WHAT YOU HAVE TO DO: In total, how many lines of the data contain the word "computer"? Only that number is wanted.

########

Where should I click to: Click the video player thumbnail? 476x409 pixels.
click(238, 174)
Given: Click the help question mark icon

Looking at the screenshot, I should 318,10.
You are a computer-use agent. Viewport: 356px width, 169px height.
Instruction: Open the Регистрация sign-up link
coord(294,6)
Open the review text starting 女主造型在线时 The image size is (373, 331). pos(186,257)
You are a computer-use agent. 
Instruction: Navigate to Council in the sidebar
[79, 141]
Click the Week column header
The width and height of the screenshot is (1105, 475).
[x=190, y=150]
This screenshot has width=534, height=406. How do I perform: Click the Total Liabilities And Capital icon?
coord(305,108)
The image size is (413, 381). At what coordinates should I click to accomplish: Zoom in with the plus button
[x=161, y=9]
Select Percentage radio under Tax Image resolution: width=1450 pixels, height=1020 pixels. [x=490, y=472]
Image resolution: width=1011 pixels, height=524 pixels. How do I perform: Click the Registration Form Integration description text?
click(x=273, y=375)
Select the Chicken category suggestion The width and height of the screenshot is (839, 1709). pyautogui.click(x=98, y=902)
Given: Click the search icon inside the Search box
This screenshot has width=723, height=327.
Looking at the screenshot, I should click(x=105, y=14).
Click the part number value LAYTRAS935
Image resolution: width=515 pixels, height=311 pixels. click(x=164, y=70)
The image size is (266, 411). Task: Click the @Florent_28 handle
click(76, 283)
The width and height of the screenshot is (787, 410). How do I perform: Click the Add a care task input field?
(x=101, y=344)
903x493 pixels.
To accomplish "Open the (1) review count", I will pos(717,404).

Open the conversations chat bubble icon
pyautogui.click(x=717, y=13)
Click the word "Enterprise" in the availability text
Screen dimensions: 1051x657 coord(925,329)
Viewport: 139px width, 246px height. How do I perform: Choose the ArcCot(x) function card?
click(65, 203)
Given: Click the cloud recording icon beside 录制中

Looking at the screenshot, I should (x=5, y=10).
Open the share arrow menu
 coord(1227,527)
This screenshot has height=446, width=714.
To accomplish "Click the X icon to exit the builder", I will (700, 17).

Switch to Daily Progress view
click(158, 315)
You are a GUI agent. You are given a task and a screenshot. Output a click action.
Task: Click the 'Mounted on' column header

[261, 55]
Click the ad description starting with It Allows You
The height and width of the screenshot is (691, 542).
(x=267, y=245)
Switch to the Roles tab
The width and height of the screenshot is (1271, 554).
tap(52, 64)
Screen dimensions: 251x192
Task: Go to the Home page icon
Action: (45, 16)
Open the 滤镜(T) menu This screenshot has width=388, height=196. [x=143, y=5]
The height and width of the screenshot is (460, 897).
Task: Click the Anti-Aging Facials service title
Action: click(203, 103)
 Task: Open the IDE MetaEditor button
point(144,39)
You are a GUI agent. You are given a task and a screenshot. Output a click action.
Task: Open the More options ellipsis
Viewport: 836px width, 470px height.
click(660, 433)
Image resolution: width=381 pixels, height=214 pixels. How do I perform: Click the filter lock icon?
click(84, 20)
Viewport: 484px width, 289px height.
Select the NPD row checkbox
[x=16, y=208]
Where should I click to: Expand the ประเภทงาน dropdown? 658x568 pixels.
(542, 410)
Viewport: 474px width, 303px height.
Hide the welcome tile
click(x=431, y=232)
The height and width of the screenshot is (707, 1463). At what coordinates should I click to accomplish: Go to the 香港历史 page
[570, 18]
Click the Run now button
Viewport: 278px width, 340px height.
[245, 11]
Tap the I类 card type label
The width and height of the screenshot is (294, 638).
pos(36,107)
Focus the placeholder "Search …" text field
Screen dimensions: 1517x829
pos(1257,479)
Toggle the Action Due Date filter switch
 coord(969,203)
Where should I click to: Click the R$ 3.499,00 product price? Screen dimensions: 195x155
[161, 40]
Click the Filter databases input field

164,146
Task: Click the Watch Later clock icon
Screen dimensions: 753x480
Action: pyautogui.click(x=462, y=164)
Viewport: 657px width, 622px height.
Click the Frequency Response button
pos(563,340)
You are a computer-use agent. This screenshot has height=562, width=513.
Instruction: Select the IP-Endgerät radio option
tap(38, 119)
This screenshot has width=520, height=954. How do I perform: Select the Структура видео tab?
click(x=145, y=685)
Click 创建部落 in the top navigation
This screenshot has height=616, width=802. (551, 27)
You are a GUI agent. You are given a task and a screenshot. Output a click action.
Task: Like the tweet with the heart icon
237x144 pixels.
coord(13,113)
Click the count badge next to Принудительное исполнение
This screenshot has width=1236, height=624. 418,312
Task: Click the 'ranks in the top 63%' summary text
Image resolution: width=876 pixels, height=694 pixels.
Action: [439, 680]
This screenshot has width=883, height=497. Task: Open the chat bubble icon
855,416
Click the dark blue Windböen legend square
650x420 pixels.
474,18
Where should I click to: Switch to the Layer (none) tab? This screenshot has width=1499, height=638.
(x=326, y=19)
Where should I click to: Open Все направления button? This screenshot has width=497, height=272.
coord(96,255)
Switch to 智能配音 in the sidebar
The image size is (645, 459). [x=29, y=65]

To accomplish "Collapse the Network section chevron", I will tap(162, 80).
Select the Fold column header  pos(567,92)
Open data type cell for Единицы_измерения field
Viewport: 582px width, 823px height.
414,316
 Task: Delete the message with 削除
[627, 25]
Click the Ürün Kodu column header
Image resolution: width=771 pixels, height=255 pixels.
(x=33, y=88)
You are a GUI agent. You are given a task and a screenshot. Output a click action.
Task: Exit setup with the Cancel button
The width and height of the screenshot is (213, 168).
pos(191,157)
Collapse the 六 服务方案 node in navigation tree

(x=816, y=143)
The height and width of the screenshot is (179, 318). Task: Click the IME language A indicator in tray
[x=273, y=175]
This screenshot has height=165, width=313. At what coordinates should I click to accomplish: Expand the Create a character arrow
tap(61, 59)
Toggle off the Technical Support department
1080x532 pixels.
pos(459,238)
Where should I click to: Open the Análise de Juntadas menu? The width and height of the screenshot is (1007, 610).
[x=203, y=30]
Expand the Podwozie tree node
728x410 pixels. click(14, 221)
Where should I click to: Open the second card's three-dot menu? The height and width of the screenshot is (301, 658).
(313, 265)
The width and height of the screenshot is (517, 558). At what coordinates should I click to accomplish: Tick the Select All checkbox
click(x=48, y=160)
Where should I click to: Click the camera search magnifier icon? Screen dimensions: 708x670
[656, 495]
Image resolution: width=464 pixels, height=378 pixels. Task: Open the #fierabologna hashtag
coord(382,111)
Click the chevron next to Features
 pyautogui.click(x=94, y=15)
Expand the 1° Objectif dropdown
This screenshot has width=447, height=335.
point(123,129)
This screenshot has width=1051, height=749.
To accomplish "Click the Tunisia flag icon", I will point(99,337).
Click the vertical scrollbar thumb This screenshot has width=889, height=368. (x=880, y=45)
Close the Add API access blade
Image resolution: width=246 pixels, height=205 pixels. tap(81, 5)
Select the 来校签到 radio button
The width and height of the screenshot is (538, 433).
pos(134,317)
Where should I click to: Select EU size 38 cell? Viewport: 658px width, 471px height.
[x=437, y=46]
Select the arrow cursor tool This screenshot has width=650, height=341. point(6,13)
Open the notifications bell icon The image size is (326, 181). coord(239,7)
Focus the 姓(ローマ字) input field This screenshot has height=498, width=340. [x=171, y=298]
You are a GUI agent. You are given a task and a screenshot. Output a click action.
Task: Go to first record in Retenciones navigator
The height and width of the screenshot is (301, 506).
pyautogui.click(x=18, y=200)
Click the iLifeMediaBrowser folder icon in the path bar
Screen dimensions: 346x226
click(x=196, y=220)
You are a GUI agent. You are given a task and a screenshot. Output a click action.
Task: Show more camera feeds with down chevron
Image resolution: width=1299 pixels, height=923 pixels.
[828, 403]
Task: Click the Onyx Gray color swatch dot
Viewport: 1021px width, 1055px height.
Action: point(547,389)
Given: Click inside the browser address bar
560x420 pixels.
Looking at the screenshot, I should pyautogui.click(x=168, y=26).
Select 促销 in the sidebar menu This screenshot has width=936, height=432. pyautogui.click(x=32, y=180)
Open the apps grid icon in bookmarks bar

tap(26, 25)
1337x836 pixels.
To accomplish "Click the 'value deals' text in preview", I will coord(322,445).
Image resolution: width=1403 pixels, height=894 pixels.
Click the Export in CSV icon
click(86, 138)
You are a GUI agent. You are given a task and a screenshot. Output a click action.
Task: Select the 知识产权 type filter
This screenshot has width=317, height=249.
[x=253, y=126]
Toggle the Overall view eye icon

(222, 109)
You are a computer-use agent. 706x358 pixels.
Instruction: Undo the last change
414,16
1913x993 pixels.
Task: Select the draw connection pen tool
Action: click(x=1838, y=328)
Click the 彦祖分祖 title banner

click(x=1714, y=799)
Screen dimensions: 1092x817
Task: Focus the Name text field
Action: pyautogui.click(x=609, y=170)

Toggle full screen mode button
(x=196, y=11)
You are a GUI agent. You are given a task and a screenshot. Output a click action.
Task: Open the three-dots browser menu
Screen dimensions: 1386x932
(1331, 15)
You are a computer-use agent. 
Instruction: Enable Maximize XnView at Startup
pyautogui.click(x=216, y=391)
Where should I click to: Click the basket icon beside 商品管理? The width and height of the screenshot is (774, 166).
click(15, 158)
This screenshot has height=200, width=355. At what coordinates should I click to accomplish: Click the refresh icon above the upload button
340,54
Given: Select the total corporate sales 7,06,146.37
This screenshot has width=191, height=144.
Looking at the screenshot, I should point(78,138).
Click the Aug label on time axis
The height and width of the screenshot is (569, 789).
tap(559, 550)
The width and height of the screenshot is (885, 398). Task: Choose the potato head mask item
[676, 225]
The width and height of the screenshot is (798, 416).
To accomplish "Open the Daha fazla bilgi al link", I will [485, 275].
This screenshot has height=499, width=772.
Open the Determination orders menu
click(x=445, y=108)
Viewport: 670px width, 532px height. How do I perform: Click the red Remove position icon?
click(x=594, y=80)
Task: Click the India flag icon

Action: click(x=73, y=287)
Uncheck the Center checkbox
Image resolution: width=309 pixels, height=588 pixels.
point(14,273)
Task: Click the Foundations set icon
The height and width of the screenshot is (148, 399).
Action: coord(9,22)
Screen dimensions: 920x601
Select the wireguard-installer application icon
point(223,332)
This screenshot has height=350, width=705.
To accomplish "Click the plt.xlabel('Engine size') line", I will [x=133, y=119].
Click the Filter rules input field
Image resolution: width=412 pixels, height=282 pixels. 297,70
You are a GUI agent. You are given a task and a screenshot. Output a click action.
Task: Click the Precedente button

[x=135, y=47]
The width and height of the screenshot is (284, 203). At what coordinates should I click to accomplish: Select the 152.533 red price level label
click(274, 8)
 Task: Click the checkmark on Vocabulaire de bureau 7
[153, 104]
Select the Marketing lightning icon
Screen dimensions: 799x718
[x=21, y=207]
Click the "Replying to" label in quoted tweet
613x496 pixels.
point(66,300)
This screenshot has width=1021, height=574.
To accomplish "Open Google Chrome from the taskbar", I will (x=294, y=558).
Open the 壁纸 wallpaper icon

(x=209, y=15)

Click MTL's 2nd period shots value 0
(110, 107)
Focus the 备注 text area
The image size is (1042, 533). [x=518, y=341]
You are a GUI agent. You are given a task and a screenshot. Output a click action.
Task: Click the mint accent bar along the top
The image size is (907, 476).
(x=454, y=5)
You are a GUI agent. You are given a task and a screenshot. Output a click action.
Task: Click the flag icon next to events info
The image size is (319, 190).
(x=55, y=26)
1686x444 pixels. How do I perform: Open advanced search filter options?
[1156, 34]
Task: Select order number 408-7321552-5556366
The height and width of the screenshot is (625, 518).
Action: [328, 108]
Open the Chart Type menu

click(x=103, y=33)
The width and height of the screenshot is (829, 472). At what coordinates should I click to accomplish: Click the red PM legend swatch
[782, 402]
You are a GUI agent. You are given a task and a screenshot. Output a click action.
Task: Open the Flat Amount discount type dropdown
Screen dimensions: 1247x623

########

FINISHED EXERCISE: 5